Here we simply expose the three components of the publisher/subscriber tutorial: roscore, the talker, and the listener. We could just as easily written a launch file to bring up the entire system in a single app.
We use plugs to specify that each app requires network access (read more about interfaces). Without this, each app would be confined such that they couldn't communicate.
Actually create the snap
That's it: time to build the snap.
$ cd ~/catkin_ws $ snapcraft
That will take a few minutes. You'll see Snapcraft fetch rosdep, which is then used to determine the dependencies of the ROS packages in the workspace. It then pulls those down and puts them into the snap along with roscore. Finally, it builds the requested packages in the workspace, and installs them into the snap as well. At the end, you'll have your snap.
Testing the snap
As we discussed previously, this snap is completely standalone: you could email it to someone and they'd be able to install it and run your ROS system, even if they didn't have ROS installed themselves. Test it out yourself:
# We use --dangerous here because the snap doesn't come from an # authenticated source $ sudo snap install --dangerous publisher-subscriber_0.1_amd64.snap
Now you can take it for a spin just like you did when examining the simple publisher and subscriber. First, run roscore:
$ publisher-subscriber.roscore
Now run the publisher:
$ publisher-subscriber.talker
And you'll see the familiar output:
[ INFO] [1497643945.491444894]: hello world 5 [ INFO] [1497643945.591430533]: hello world 6 [ INFO] [1497643945.691426519]: hello world 7 [ INFO] [1497643945.791444793]: hello world 8 [ INFO] [1497643945.891433313]: hello world 9
Now let's run the listener:
$ publisher-subscriber.listener
And you'll see the this project works exactly the same as before:
[ INFO] [1497643969.443662208]: I heard: [hello world 41] [ INFO] [1497643969.543668530]: I heard: [hello world 42] [ INFO] [1497643969.643621679]: I heard: [hello world 43] [ INFO] [1497643969.743650720]: I heard: [hello world 44] [ INFO] [1497643969.843650108]: I heard: [hello world 45]

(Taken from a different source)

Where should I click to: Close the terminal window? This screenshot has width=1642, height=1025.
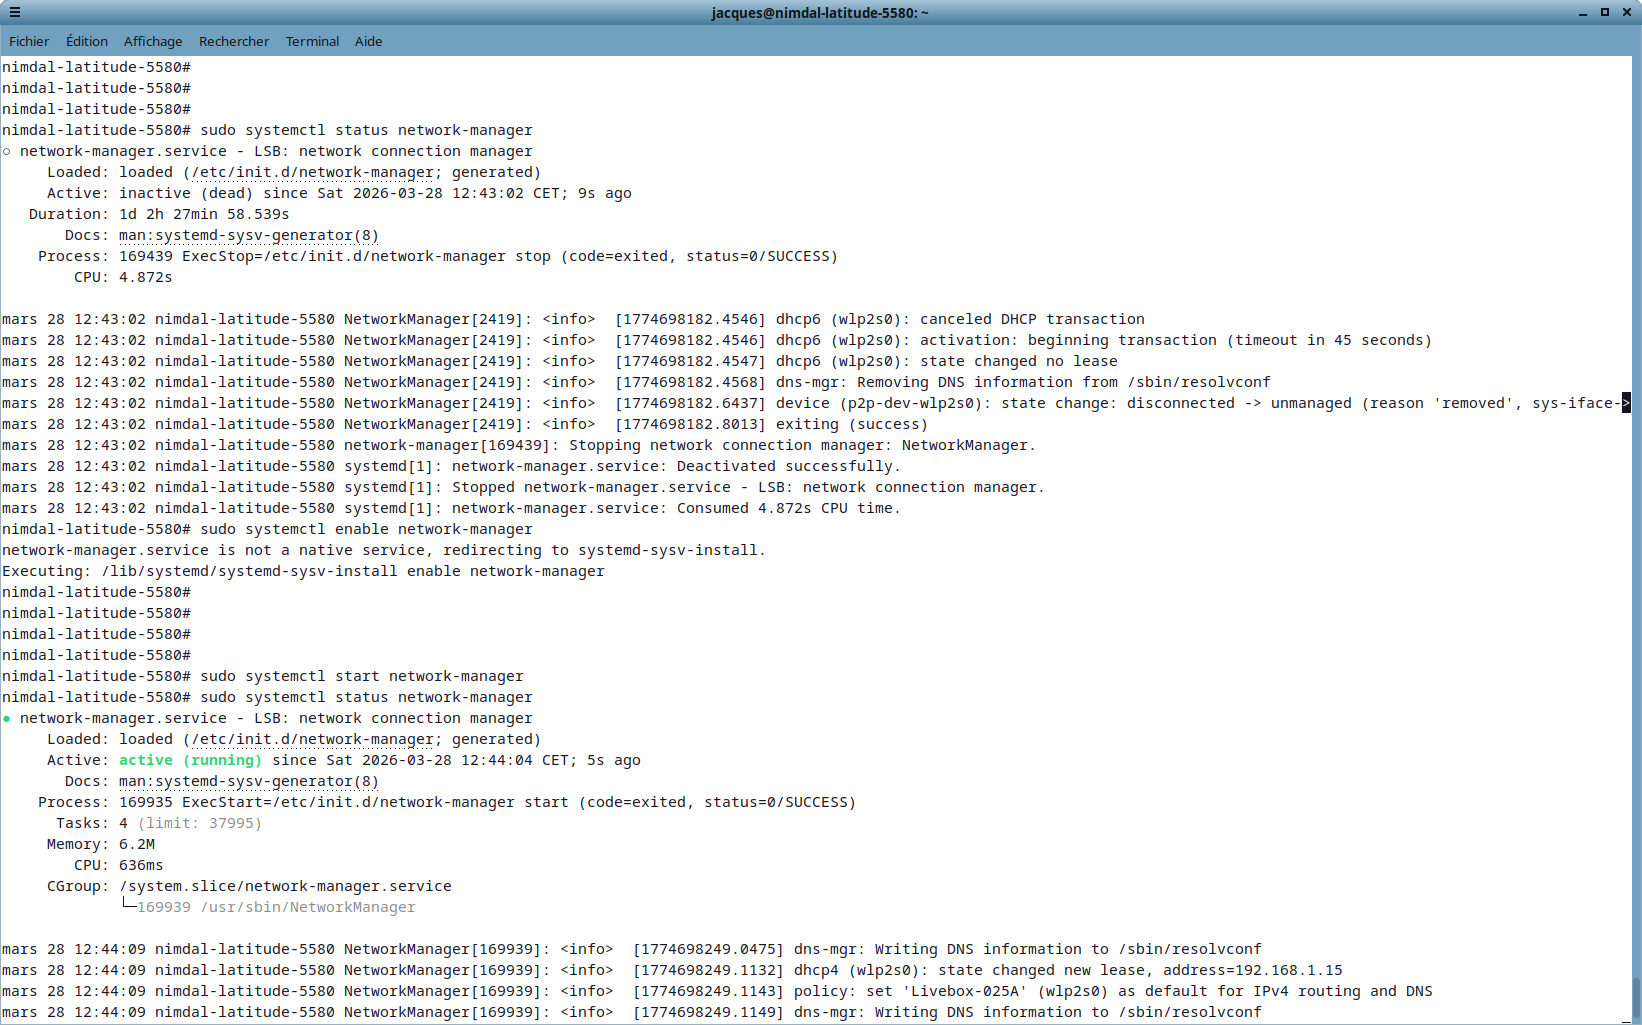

When you're done, as usual, press Ctrl-C to terminate roscore, as well as the talker and listener.
Sharing the snap with the world
Emailing snaps to people doesn't scale, but more importantly, it gives the snap users no upgrade path. If you make your snap available in the Ubuntu Store, whenever you release a new version your users will automatically update. In order to do this, you'll need to create a (free) store account at dashboard.snapcraft.io. Then, using Snapcraft, login with that account:
$ snapcraft login
Remember our previous discussion about how snap names need to be unique. Before you can release your snap in the store, you need to register the snap name to your store account:
$ snapcraft register <my snap name>
Finally, push the snap up to the store and release it into the stable channel:
$ snapcraft push path/to/my.snap --release=stable
Once the upload and automated reviews finish successfully, anyone in the world can install your snap as simply as:
$ sudo snap install <my snap name>
And they can rest secure knowing that when you release an update, they'll get it, no further work required.